Are surgeons missing the major differential diagnosis that is more common than multiple sclerosis and HIV combined?, by Nina Muirhead in Royal College of Surgeons blog, 21 Feb 2019

 

It’s a great feeling when we meet a new outpatient that we know how to manage surgically. Unfortunately, every surgical specialty experiences a subgroup of patients who present with symptoms that cannot be resolved by surgery. These symptoms may span immune, neurological and vascular systems within the body or brain and may manifest themselves in various ways in several organs at the same time. (See list of symptoms below)

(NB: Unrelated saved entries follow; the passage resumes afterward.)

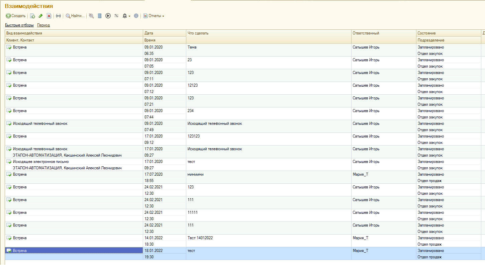Click the green pencil edit icon

(x=41, y=16)
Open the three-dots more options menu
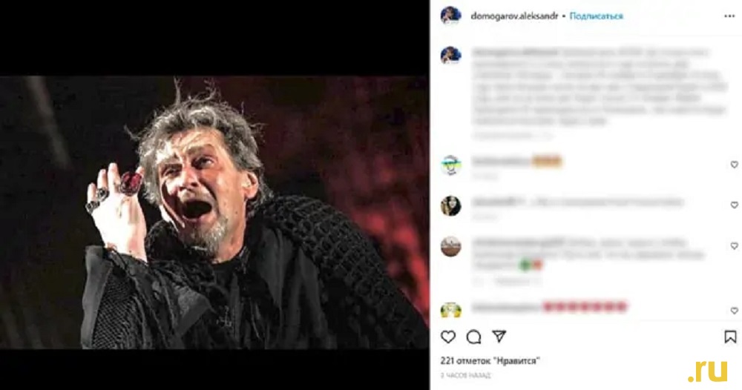The height and width of the screenshot is (390, 742). tap(729, 16)
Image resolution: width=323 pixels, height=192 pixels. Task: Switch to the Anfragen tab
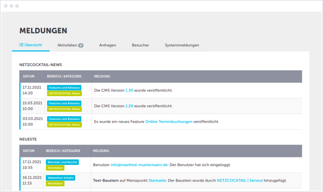pos(107,45)
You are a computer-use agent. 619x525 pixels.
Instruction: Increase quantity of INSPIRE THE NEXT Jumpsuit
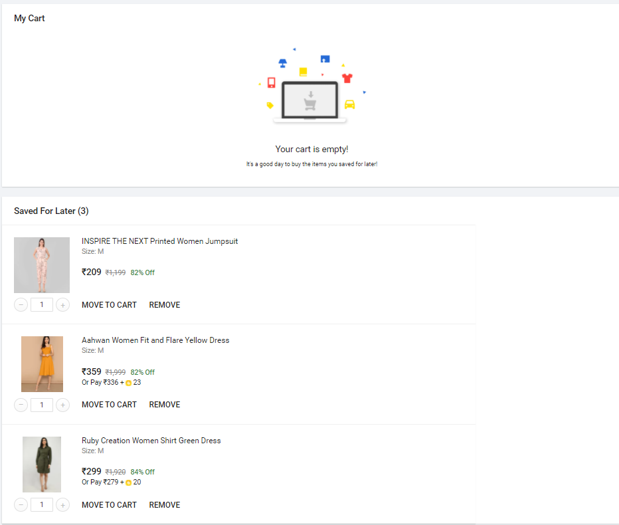[x=63, y=305]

Often these patients have been back-and-forth to the GP or passed on by other medical and surgical specialties. They tend to be the cases that are difficult to diagnose, quantify, understand and detect with routine investigations.

My story

In September 2016, I became ill with acute Epstein Barr Virus Glandular Fever. I continued working, exercising and trying to lead a normal family and social life. I developed all the symptoms listed below, as well as post-exertional malaise (PEM). Every time I tried to do anything challenging (mentally, physically or emotionally) I would experience severe symptom exacerbation and flu-like sore throats with head and neck pain. I couldn’t work, read or watch TV. I couldn’t look after myself, let alone my children, and could barely walk and digest food. Eventually I was diagnosed with Myalgic Encephalomyelitis or Chronic Fatigue Syndrome (ME/CFS).

Myalgic Encephalomyelitis/Chronic Fatigue Syndrome

Often triggered by a viral infection, ME/CFS, can be distinguished from medical and psychiatric conditions by the presence of debilitating fatigue for more than six months and/or combinations of cognitive dysfunction, total body pain, unrefreshing sleep that does not restore normal function and PEM.

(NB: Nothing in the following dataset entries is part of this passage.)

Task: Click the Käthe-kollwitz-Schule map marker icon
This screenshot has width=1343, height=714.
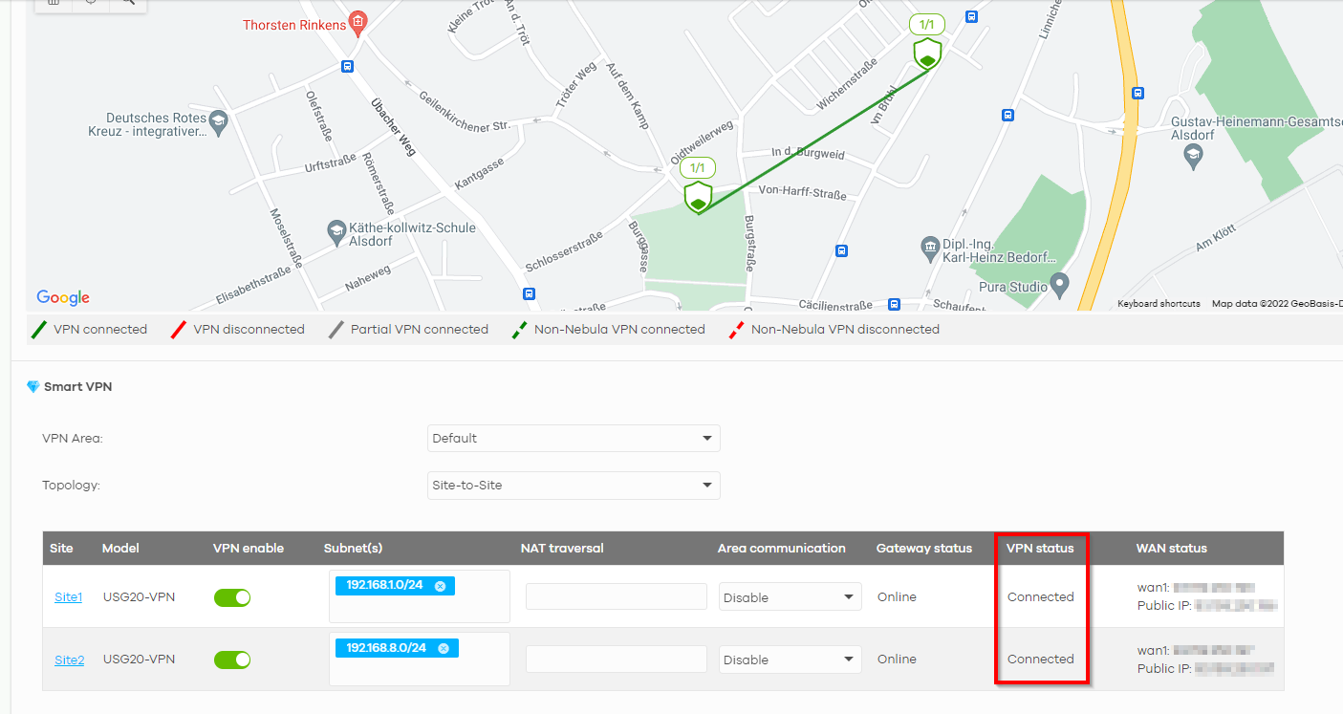Action: pos(336,230)
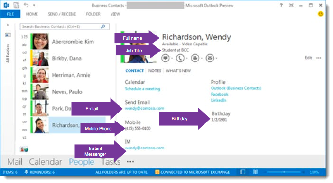This screenshot has width=333, height=183.
Task: Switch to normal view in the status bar
Action: pyautogui.click(x=243, y=172)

I was never taught about ME/CFS at medical school and it certainly wasn’t in the MRCS examinations that I passed a decade ago. I had a vague notion that it was an illness related to deconditioning, but I was wrong. ME/CFS is a serious neurological condition which can be fatal.

Given that my own prior understanding of ME/CFS was so misguided, I was not surprised to read in the BMJ that 90% of cases of ME/CFS are thought to go undiagnosed, suggesting that people with ME/CFS are substantially undercounted, underdiagnosed and undertreated. In another study, 41.9% of ME/CFS patients were told by emergency department staff that it was all in their heads. Biobank data suggests ME/CFS is a heritable condition estimated to affect over 286,000 people in the UK; this is more common than multiple sclerosis and HIV combined, and many patients are waiting years for a diagnosis.